**Items from a data source:**
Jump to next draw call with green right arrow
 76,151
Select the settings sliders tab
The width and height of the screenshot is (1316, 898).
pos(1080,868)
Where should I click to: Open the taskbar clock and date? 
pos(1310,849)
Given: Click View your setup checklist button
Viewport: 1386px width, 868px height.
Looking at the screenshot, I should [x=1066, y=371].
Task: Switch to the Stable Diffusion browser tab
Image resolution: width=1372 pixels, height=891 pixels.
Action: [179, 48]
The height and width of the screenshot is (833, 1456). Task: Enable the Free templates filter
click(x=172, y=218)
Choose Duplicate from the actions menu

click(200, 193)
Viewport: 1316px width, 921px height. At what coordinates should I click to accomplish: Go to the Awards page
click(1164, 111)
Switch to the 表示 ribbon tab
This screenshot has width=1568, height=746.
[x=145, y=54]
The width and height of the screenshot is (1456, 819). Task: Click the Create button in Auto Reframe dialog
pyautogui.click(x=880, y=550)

**TO DO:**
The records above are to be restated word for word.

**COMPLETED EXERCISE:**
Jump to next draw call with green right arrow
 76,151
Select the settings sliders tab
The width and height of the screenshot is (1316, 898).
pos(1080,868)
Where should I click to: Open the taskbar clock and date? 
pos(1310,849)
Given: Click View your setup checklist button
Viewport: 1386px width, 868px height.
Looking at the screenshot, I should [x=1066, y=371].
Task: Switch to the Stable Diffusion browser tab
Image resolution: width=1372 pixels, height=891 pixels.
Action: [179, 48]
The height and width of the screenshot is (833, 1456). Task: Enable the Free templates filter
click(x=172, y=218)
Choose Duplicate from the actions menu

click(200, 193)
Viewport: 1316px width, 921px height. At what coordinates should I click to accomplish: Go to the Awards page
click(1164, 111)
Switch to the 表示 ribbon tab
This screenshot has width=1568, height=746.
[x=145, y=54]
The width and height of the screenshot is (1456, 819). Task: Click the Create button in Auto Reframe dialog
pyautogui.click(x=880, y=550)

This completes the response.